- [Your assignment]
Scan the records for "purple". Report each line that includes it.

= Beginning of Section =

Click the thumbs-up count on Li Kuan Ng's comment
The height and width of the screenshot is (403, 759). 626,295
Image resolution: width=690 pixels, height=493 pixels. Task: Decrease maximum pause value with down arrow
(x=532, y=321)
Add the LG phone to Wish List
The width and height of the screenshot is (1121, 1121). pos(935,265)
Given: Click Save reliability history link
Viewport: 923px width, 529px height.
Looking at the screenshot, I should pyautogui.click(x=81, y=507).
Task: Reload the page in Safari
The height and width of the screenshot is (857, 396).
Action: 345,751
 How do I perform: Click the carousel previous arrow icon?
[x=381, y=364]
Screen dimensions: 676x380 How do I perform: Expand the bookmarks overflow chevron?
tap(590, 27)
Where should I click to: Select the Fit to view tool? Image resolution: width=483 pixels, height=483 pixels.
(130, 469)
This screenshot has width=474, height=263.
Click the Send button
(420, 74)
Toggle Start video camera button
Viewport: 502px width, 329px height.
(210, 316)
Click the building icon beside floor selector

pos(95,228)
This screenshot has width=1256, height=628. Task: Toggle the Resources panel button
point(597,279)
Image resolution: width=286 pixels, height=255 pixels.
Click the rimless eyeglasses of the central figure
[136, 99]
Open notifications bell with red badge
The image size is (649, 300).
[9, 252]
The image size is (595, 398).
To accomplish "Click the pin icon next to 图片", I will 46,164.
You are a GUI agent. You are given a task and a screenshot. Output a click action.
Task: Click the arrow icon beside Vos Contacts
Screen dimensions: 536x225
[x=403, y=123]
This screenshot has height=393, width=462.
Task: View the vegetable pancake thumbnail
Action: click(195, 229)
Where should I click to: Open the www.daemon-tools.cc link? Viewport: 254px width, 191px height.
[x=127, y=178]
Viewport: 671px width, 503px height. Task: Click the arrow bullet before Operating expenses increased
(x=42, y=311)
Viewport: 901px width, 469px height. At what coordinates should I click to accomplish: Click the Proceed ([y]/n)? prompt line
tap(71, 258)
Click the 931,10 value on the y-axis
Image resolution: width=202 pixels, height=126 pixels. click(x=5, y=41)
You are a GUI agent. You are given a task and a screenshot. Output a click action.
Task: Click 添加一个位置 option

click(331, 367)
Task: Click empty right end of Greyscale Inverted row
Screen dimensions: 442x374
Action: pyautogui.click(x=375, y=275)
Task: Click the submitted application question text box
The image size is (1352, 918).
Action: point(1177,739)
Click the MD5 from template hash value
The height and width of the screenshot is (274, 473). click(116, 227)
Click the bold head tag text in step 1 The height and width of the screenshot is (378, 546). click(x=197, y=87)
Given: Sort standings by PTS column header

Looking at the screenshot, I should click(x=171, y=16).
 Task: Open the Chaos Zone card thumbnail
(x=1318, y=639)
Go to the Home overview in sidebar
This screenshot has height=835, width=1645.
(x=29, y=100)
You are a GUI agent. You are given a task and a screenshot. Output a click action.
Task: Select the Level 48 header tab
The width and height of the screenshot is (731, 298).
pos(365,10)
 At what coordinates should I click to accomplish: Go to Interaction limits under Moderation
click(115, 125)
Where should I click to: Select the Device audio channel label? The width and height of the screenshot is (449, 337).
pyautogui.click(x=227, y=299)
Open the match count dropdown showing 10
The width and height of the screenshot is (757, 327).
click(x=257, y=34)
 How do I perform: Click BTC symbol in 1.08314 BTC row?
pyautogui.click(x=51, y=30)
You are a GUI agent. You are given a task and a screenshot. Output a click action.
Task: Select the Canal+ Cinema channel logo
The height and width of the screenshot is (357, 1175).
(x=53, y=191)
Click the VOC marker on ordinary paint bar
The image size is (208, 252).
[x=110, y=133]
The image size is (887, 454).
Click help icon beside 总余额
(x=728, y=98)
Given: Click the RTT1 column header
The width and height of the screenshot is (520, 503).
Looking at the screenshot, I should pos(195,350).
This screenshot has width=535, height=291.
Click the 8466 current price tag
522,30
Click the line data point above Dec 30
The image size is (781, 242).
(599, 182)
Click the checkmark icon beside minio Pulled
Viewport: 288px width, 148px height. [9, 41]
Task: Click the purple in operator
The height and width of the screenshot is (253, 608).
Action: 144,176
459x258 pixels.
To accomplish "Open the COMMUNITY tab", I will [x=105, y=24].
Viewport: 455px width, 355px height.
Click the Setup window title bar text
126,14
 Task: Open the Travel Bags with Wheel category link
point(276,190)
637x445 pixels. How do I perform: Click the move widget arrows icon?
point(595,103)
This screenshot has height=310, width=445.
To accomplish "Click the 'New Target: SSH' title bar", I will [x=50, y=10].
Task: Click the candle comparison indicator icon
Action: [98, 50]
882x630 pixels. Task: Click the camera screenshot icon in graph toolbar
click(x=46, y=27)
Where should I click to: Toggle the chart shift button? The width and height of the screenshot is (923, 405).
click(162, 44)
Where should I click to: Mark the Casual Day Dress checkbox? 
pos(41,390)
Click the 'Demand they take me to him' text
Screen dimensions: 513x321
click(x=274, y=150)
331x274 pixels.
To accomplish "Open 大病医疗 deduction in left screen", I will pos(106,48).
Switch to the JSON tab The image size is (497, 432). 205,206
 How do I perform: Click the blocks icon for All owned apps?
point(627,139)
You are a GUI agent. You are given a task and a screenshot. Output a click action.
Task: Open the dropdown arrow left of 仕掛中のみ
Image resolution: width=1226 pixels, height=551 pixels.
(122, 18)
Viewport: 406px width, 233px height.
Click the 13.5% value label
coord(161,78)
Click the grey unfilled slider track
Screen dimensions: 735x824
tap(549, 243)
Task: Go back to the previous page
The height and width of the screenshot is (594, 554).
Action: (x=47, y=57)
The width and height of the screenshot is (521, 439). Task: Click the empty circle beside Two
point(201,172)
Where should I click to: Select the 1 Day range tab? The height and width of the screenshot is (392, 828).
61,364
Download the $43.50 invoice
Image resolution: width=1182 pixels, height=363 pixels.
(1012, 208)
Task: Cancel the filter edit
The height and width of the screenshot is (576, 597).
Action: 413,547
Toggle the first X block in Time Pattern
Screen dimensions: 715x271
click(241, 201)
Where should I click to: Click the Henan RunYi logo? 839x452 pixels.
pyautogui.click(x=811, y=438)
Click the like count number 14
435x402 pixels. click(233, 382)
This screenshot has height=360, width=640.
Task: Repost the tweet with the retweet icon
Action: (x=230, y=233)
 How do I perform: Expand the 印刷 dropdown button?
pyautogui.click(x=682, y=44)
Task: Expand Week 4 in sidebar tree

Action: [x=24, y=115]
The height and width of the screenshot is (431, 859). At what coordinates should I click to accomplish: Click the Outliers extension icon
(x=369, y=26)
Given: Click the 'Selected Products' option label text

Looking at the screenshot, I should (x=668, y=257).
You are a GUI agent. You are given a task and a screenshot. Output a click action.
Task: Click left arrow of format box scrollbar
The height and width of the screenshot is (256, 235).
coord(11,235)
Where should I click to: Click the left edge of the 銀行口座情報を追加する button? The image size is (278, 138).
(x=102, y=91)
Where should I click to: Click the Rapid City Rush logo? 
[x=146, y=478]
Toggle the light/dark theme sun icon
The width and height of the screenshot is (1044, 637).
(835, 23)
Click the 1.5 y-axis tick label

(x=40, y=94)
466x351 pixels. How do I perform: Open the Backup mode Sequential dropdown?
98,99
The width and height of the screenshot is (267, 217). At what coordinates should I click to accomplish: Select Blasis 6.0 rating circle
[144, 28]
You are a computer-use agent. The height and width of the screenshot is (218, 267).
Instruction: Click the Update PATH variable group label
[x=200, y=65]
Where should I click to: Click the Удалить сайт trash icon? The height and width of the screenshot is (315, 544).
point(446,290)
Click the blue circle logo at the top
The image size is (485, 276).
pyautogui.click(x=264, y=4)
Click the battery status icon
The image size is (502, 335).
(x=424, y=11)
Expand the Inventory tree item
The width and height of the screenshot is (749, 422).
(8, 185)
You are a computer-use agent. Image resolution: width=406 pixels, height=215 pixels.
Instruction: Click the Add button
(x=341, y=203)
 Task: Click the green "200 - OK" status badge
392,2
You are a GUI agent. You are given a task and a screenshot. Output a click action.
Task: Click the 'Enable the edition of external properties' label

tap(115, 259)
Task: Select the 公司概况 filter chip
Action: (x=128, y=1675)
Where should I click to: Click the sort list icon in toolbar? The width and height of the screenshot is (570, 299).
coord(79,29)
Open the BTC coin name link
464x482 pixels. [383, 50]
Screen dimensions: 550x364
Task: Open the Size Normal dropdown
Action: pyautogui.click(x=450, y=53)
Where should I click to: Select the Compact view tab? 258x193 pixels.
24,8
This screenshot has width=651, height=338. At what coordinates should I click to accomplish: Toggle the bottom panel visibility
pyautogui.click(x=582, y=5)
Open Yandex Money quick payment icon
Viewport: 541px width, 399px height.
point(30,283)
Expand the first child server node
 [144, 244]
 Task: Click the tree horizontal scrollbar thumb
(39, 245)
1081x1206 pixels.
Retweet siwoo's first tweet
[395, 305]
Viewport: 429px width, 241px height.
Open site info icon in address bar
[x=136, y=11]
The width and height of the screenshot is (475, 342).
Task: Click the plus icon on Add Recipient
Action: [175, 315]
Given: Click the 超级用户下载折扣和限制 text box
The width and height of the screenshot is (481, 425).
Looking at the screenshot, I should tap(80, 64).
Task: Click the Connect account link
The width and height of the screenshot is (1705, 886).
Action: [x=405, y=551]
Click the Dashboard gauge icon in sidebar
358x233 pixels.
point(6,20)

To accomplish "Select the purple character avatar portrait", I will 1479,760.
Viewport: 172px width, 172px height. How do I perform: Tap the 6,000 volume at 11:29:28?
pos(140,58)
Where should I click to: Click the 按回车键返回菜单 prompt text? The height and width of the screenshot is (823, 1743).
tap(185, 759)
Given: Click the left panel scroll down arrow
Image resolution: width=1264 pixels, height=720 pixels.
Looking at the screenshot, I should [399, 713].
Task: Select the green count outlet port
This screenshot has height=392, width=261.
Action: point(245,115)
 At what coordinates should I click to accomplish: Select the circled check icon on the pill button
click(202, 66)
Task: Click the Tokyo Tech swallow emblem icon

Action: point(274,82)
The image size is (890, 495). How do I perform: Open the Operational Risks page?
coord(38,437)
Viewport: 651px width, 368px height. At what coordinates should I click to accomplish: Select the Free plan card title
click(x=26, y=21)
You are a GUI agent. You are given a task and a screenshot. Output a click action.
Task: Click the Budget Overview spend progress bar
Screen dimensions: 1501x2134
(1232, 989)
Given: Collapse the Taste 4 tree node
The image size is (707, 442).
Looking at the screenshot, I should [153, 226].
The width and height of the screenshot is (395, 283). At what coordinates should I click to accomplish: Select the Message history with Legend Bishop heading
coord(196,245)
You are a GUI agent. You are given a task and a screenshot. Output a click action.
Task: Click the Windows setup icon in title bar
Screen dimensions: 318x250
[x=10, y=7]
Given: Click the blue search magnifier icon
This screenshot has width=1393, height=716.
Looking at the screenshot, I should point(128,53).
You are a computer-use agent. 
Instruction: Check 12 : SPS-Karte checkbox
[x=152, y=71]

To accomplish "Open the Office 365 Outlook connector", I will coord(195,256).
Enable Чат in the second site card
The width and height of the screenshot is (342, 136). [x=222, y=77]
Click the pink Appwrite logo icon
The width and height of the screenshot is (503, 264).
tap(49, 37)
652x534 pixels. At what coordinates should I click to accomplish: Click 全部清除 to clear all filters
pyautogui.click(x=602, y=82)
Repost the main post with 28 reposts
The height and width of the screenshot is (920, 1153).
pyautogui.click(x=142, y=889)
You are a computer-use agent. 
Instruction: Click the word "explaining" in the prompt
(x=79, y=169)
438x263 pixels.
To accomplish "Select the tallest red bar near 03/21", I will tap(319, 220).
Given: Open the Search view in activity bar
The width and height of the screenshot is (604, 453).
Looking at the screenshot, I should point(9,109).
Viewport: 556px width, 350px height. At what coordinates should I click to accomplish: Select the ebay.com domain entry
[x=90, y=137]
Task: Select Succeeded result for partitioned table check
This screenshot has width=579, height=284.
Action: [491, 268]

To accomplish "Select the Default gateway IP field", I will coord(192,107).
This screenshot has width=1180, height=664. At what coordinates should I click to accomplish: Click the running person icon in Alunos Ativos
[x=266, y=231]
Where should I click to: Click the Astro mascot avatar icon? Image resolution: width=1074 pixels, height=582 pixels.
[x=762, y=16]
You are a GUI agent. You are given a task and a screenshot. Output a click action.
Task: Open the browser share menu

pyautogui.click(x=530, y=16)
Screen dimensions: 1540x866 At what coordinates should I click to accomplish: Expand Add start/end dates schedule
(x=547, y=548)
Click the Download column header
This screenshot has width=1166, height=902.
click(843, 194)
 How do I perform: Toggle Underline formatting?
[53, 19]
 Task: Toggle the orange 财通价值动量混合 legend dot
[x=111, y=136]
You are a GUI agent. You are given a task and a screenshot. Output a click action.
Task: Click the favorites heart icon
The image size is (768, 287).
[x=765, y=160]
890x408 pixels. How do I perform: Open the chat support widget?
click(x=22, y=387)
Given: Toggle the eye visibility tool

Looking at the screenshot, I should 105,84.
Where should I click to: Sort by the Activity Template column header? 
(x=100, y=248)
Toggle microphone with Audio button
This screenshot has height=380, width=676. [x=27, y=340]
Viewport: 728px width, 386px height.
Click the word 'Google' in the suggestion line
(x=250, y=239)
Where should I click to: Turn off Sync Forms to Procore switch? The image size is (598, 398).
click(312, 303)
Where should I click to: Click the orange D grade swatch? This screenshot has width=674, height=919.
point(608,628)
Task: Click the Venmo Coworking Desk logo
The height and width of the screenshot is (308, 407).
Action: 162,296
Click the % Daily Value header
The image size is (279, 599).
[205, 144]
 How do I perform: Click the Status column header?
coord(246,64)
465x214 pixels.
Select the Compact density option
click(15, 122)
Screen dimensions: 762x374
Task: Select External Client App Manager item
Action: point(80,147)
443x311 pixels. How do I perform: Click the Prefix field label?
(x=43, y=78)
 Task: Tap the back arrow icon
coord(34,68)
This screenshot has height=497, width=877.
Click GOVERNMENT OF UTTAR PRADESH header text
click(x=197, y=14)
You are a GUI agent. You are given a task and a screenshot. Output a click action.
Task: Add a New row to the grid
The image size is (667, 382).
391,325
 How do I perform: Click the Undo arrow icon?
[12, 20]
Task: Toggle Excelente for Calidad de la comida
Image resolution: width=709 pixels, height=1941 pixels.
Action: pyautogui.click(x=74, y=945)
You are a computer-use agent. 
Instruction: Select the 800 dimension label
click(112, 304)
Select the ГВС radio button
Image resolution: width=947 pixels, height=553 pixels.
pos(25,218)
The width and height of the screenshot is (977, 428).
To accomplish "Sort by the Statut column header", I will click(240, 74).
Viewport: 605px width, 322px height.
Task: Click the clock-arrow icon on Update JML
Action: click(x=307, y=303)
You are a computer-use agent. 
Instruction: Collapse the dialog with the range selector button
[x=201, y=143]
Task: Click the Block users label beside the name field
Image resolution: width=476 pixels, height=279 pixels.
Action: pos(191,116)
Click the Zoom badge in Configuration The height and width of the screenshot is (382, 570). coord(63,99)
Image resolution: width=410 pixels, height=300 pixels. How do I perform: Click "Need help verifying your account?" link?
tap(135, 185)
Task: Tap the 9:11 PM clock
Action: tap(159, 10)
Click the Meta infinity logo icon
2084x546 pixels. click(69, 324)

= End of Section =

- [Answer to this task]
Task: Click the purple in operator
To accomplish "Select the purple character avatar portrait", I will 1479,760.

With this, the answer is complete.